* [AVAILABLE RECORDS]
=== Section Start ===
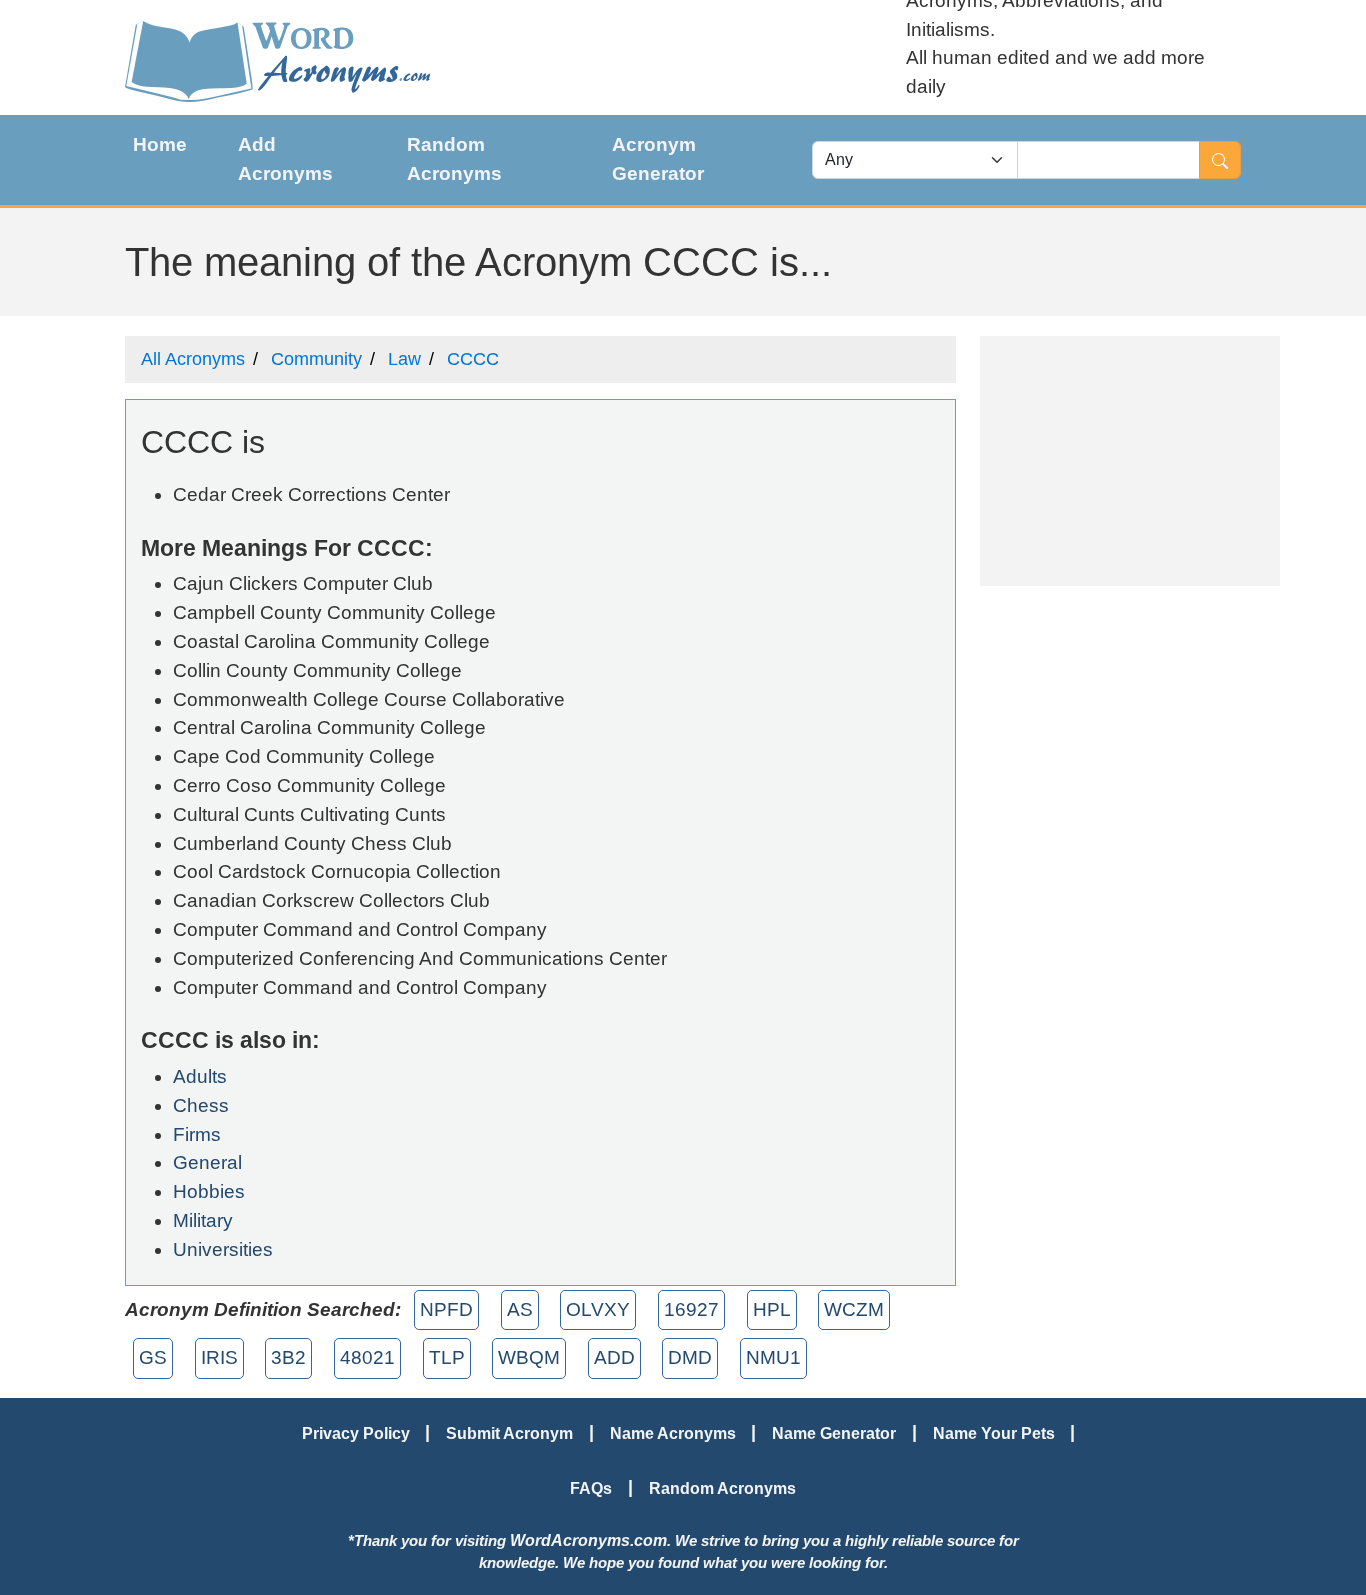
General (207, 1162)
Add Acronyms (285, 159)
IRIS (219, 1357)
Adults (200, 1076)
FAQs (591, 1488)
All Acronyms (193, 359)
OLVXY (598, 1309)
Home (160, 144)
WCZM (854, 1309)
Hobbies (209, 1191)
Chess (201, 1105)
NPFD (446, 1309)
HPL (772, 1309)
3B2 (288, 1357)
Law (404, 359)
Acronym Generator (658, 159)
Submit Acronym (509, 1433)
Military (203, 1220)
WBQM (529, 1357)
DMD (690, 1357)
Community (316, 359)
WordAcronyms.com (588, 1540)
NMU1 (773, 1357)
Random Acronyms (454, 159)
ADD (614, 1357)
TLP (447, 1357)
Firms (197, 1134)
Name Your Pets (994, 1433)
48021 (367, 1357)
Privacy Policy (356, 1433)
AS (520, 1309)
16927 (691, 1309)
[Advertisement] (1130, 461)
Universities (223, 1249)
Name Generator (834, 1433)
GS (153, 1357)
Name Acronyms (673, 1433)
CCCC (473, 359)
=== Section End ===
* [GOAL OF THE EXERCISE] Each line of the listing above belongs in the answer exactly as written; the pictures do not.

* [OUTPUT FOR THIS EXERCISE]
General (207, 1162)
Add Acronyms (285, 159)
IRIS (219, 1357)
Adults (200, 1076)
FAQs (591, 1488)
All Acronyms (193, 359)
OLVXY (598, 1309)
Home (160, 144)
WCZM (854, 1309)
Hobbies (209, 1191)
Chess (201, 1105)
NPFD (446, 1309)
HPL (772, 1309)
3B2 (288, 1357)
Law (404, 359)
Acronym Generator (658, 159)
Submit Acronym (509, 1433)
Military (203, 1220)
WBQM (529, 1357)
DMD (690, 1357)
Community (316, 359)
WordAcronyms.com (588, 1540)
NMU1 (773, 1357)
Random Acronyms (454, 159)
ADD (614, 1357)
TLP (447, 1357)
Firms (197, 1134)
Name Your Pets (994, 1433)
48021 (367, 1357)
Privacy Policy (356, 1433)
AS (520, 1309)
16927 (691, 1309)
[Advertisement] (1130, 461)
Universities (223, 1249)
Name Generator (834, 1433)
GS (153, 1357)
Name Acronyms (673, 1433)
CCCC (473, 359)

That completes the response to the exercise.